What to work on: Repeat only the lines from the one that contains "Sort table by Instrument column" through the final line of the listing below, exactly, please, without pictures.

Record set:
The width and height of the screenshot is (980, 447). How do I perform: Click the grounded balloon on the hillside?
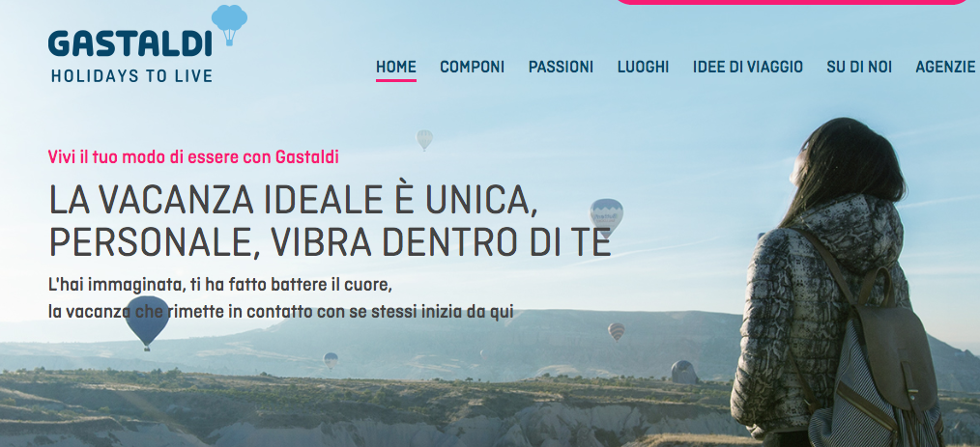click(683, 372)
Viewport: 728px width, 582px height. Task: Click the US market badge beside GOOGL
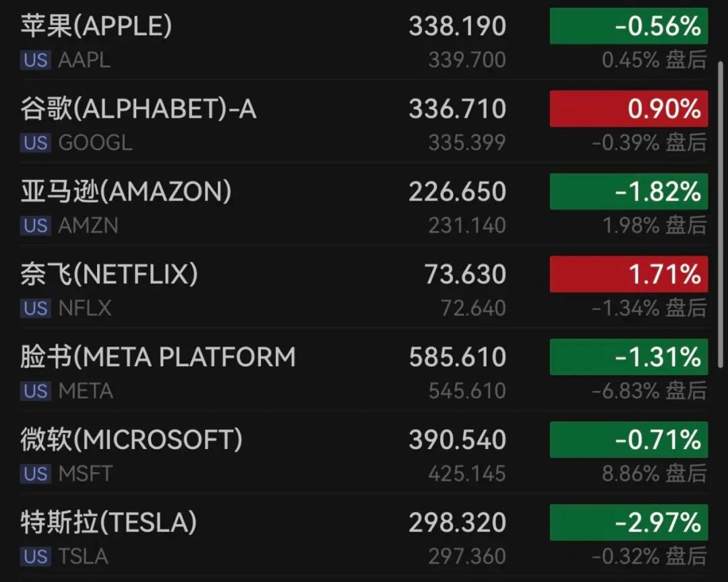tap(35, 142)
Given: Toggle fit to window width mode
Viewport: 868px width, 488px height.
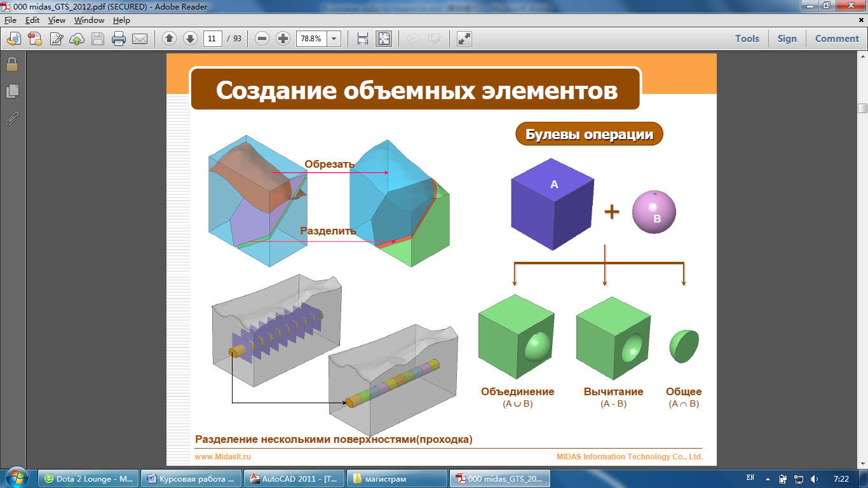Looking at the screenshot, I should [363, 39].
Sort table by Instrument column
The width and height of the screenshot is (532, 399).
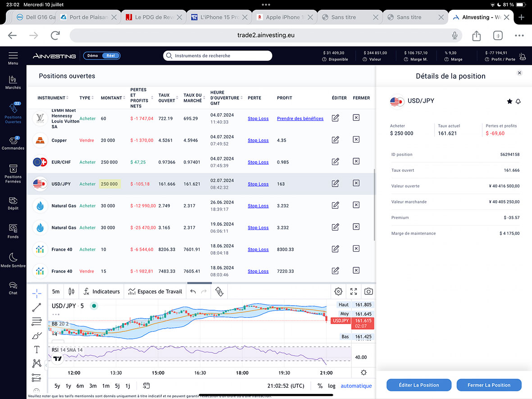click(53, 98)
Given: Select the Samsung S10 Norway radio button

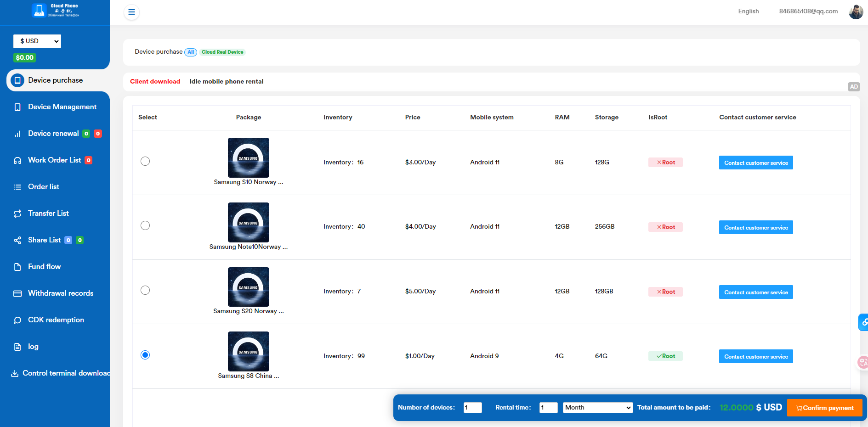Looking at the screenshot, I should click(145, 161).
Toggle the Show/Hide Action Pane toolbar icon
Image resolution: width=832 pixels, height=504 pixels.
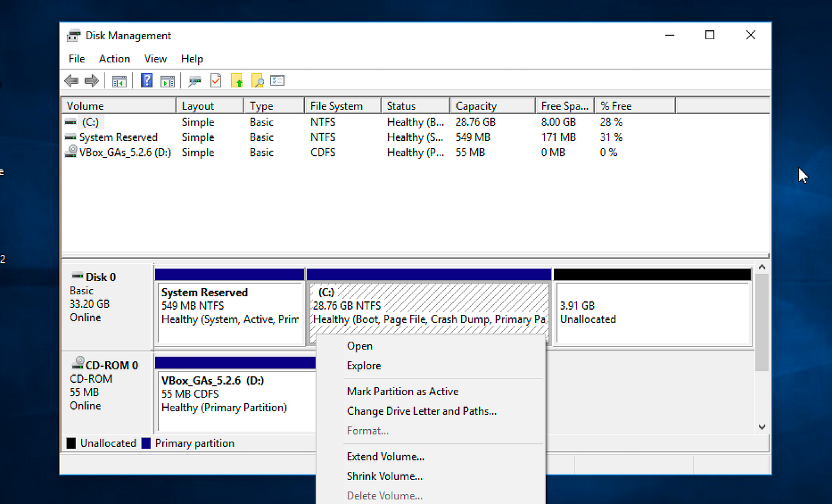[x=167, y=80]
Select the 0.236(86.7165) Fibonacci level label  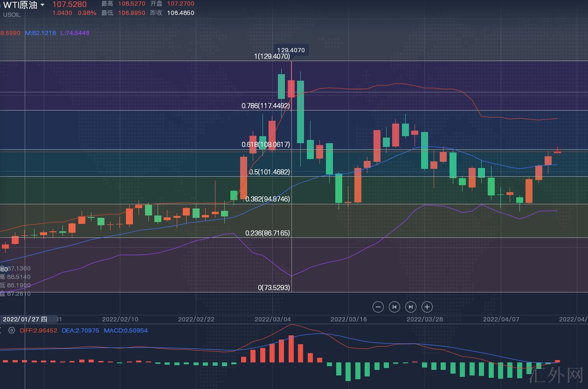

Written answer:
Sort table by Instrument column
The width and height of the screenshot is (532, 399).
click(53, 98)
Given: Select the Samsung S10 Norway radio button

Looking at the screenshot, I should click(145, 161).
Toggle the Show/Hide Action Pane toolbar icon
Image resolution: width=832 pixels, height=504 pixels.
[x=167, y=80]
Select the 0.236(86.7165) Fibonacci level label  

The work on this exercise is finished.